Fatta la rivoluzione, instaurato un nuovo modo di vivere nella condivisione le piazze dei paesi, è l'ora del Buon Governo, che viene amministrato con consumata sapienza, consentendoci di goderci i grandi classici, gli irresistibili: Virrinedda, Spagna, Passa lu mari, Santu Roccu... e poi Vurria, Stilla chjara; unico brano relativamente recente, tra questi, è quel formidabile Stafanazzu che l'habitus della classicità l'ha indossato fin dalla sua prima esecuzione.

I titoli di coda sono ancora e sempre per il gobbetto che va alla fiera, u Jimbusedu, e per la Tarantella guappa che raduna i cuori e scatena i corpi, nell'apoteosi festosa che da cinque anni, e cinquecento concerti, si rinnova.
Siamo tutti cittadini felici nella Repubblica dei TaranProject.

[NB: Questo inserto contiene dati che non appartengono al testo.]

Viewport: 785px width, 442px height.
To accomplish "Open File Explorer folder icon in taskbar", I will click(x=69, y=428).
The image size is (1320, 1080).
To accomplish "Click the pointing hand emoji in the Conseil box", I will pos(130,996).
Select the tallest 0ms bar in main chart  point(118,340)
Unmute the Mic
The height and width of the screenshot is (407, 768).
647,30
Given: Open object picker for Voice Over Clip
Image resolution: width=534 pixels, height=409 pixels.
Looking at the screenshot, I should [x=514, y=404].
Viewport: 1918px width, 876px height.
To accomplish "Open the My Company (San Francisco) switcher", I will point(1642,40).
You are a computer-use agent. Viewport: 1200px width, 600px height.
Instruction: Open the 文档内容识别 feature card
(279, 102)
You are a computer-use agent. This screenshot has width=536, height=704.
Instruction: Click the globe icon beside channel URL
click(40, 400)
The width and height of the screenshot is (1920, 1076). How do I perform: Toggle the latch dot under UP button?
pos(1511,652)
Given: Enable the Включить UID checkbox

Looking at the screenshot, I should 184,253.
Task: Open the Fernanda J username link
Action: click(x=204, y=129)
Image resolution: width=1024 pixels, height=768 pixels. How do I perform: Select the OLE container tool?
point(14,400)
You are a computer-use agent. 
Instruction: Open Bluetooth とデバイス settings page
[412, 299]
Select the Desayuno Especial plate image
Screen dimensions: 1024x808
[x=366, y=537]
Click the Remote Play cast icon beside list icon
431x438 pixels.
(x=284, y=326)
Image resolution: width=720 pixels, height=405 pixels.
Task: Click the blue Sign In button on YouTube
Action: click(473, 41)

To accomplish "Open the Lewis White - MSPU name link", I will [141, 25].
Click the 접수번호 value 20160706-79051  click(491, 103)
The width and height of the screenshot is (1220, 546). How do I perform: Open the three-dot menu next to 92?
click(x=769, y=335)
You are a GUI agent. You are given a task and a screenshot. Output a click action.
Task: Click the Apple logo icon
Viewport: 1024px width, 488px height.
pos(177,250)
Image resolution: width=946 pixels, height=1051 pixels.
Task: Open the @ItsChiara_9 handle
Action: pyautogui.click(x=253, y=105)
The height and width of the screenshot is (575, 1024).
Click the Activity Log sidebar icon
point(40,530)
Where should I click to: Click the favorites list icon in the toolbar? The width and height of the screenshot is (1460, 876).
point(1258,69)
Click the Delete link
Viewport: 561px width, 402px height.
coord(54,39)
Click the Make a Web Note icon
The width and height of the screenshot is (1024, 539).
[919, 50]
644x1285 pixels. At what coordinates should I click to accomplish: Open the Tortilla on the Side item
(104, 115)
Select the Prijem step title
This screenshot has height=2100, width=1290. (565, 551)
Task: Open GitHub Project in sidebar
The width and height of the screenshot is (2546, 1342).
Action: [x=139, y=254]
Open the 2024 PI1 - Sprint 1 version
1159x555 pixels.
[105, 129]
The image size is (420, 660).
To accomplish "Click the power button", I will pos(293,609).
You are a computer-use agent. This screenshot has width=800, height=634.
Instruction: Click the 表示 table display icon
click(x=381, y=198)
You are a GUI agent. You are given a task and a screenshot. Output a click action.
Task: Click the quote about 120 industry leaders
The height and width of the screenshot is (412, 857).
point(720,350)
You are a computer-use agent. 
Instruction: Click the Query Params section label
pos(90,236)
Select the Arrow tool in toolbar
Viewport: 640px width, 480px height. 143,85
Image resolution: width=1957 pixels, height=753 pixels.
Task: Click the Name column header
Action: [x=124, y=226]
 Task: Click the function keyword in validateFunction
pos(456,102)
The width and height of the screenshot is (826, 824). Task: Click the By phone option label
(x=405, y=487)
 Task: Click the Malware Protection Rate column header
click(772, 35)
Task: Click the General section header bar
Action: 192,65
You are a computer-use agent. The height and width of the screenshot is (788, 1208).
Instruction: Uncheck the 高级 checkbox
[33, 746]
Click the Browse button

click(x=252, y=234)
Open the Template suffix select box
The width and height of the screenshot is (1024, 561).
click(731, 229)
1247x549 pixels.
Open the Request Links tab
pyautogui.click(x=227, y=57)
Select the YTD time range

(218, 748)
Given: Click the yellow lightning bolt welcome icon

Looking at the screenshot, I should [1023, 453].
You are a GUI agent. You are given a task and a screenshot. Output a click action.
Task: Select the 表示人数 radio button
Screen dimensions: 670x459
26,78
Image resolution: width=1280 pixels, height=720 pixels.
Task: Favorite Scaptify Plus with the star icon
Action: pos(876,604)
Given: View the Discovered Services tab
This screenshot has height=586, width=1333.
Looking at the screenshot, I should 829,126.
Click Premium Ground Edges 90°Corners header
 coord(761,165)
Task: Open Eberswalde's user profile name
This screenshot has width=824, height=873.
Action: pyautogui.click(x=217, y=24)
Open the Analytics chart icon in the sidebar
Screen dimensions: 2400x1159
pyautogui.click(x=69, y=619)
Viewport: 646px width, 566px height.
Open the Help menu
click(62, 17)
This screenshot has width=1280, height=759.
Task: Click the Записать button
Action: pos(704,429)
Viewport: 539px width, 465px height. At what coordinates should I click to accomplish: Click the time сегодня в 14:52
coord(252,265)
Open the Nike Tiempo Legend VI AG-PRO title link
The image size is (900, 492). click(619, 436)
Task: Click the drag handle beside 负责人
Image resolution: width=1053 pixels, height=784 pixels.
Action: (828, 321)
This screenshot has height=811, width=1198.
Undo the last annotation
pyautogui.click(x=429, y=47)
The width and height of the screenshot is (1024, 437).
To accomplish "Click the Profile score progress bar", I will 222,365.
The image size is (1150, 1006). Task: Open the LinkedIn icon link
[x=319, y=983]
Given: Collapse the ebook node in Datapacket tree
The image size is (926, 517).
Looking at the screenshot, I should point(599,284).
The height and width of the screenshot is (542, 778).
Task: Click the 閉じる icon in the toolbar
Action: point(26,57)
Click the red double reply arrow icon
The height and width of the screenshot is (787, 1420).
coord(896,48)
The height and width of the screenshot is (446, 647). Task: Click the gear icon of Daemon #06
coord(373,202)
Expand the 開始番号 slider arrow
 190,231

La scaletta del concerto 2013

Sonu - Cianu
Citula d'argentu
Cioparella
Pe'ttia
Sona ssu tamburu
E' festa è festa
Passeggera
Mulinarella
Tarantella nova
Gira la testa mia
Castrum vetus
Medley:
- U salutu
- Corvu nigru
- Peppinella
- Malarazza
- Massaru
Virrinedda
Patruni meu
Hjuri di hjumari
Spagna
Passa lu mari
Santu Roccu
Vurrìa
Stafanazzu
Stilla chjara
Tarantella guappa - U jimbusedu

1 commento:

  1. che meraviglia, fildiferro! grazie di aver saputo, come sempre, dare un nome e un ordine a quello che abbiamo vissuto, travolti eppure, in un modo che non sapevamo dire, guidati d illuminati.